We intend to highlight some of the various propulsion systems frequently used on tugs. Today we start with the Kort nozzle.

Patent - drawing Kort nozzle

The term "nozzle" is derived from the Middle English noselle, meaning "nose". Interestingly, "nozzle" also remains in the English language as a slang term for "nose."

The Kort nozzle is a shrouded, ducted propeller assembly for marine propulsion invented by Ludwig Kort. The hydrodynamic design of the shroud, which is shaped like a foil, offers advantages for certain conditions over bare propellers.

Kort nozzles or ducted propellers can be significantly more efficient than unducted propellers at low speeds, producing greater thrust in a smaller package. For the bollard pull it may produce as much as 50% greater thrust per unit power than a propeller without a duct. Tugboats are the most common application for Kort nozzles as highly loaded propellers on slow moving vessels benefit the most.
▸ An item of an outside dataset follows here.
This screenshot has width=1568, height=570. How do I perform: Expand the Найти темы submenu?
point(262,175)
The additional shrouding adds drag, however, and Kort nozzles lose their advantage over propellers at about ten knots (18,52 km/h).
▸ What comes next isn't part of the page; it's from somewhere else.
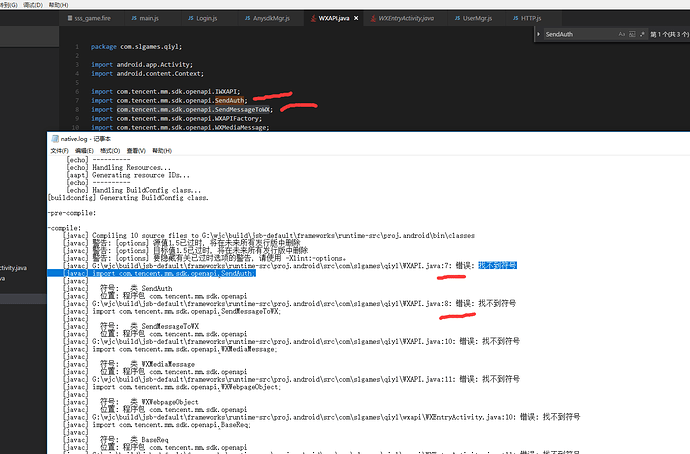Screen dimensions: 690x454
Task: Click the Java icon on WXEntryActivity.java tab
Action: (x=373, y=18)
Kort nozzles may be fixed, with directional control coming from a rudder set in the water flow, or pivoting, where their flow controls the vessel's steering

sources: Wikipedia, Everything 2, US Patent no. 2,139,594



[...] (and Kort nozzles) have both advantages and disadvantages when compared to cycloidal drives. The Z-drive is less [...]


Computer-generated illustration of a Voith Schneider Propeller concept applied to a platform supply vessels. A real ship has been built with this propulsion system, the first of its kind under VSP. The ship is the Norwegian flag, DNV classified, MV Edda Fram, owned by Rederi Østensj?. The vessel was delivered by Astilleros builder of ships from Spain, in June 2007. It has a length of about 86 meters tall, with a beam of 19 meters. Its powered by a diesel electric system with four main engines of 1950kW and an auxiliary 400 kW, 2500 kW VSP feed two propellers and two 1400kW sigs designed for speed of 16 knots



Schottel rudder propellers (SRP) are combined propulsion and steering for a yield of up to 6,000 kW, which convert the engine power in an optimum thrust. Because the teams are governed at 360 degrees, you can also use the full performance for maneuvering and dynamic positioning of the boat.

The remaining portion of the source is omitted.